Kristanto Budiprawiro (Presidium Jaringan Gusdurian Jawa Timur)
Kantor Staf Presiden (KSP) memiliki perhatian yang cukup baik terhadap inisiatif (budaya) rakyat.  Tetapi pada dasarnya, ada atau tidak ada kehadiran Pemerintah, aktivitas seni tradisi & budaya rakyat tetap hidup.  Karena aktivitas seni tradisi & budaya rakyat adalah ekspresi rakyat.
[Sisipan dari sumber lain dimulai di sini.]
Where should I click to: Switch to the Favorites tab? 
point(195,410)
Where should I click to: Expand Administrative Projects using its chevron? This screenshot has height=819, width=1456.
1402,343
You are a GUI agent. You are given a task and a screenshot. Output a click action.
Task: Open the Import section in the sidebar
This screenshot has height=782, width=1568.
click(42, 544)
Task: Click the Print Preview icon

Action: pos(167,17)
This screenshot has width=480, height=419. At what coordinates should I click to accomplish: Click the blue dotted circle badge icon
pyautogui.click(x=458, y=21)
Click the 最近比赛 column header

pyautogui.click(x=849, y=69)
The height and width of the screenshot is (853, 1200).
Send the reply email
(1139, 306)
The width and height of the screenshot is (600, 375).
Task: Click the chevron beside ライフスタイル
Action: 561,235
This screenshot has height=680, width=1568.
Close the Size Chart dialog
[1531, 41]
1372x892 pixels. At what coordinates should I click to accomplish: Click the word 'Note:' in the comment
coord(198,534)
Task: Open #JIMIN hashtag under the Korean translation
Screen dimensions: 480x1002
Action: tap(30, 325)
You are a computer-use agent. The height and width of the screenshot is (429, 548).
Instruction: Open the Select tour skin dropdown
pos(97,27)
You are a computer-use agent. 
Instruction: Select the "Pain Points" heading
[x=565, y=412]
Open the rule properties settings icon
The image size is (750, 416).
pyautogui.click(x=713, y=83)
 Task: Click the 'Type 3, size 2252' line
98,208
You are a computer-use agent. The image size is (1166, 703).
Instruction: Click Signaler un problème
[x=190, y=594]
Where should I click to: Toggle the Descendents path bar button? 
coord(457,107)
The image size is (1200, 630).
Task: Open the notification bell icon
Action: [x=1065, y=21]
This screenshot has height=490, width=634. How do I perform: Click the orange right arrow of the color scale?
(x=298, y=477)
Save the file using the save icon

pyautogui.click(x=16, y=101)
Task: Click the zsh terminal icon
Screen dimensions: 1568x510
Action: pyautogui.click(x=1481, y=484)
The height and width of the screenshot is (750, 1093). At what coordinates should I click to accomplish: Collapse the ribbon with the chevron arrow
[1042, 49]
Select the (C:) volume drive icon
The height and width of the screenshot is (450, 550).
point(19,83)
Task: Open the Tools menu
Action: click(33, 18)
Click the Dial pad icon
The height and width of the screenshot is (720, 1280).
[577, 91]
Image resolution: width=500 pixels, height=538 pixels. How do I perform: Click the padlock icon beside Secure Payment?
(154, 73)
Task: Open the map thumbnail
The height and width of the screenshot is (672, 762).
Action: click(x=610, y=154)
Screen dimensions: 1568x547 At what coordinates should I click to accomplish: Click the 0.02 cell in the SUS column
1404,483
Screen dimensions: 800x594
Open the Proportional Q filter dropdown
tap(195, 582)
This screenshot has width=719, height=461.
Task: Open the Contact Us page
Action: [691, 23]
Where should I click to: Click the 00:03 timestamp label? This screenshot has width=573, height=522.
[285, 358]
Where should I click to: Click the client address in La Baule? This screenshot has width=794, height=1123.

Pandangan (stigma) atau asumsi terhadap seniman & budayawan kampung yang ketinggalan jaman & tidak mau maju harus dihilangkan dari pandangan Pemerintah.  Bahkan, seharusnya Pemerintah harus memberikan apresiasi terhadap seniman & budayawan kampung.  Karena merekalah penjaga kelestarian seni tradisi & budaya asli Nusantara.  Pemerintah harus memilki mekanisme apresiasi & melakukan pendampingan terhadap seniman & budayawan kampung khususnya pada manajemen & kelembagaan.

Dwi Cahyono (Sejarahwan Universitas Negeri Malang)
Malang Raya itu cari tanpa terpengaruh sekat administratif, sebuah entitas yang terikat secara historis. Sebelum terpisah, Malang adalah satu kesatuan Kadipaten.  Tetapi, sejak 1914 terpisah menjadi Kota & Kabupaten Malang serta pada tahun 2001 Kota Batu dipisahkan dari Kabupaten Malang.  Tetapi, kesamaan historis & kultural menjadikan Malang Raya tetap satu kesatuan entitas.  Masalah keterpisahan administratif tidak menjadi masalah bagi masyarakat untuk melakukan aktivitas budaya.
Sebagai contoh adalah Kampung Cempluk.  Secara administatif berada di Kabupaten Malang tetapi secara geografis berdekatan dengan Kota Malang.  Malang Raya secara budaya terajut oleh aliran Sungai Metro & sungai Brantas, rajutan ekologis yang berpengaruh terhadap rajutan seni tradisi seperti Tari Topeng Malangan.  Ekososiokultural yang membentuk entitas Malang Raya.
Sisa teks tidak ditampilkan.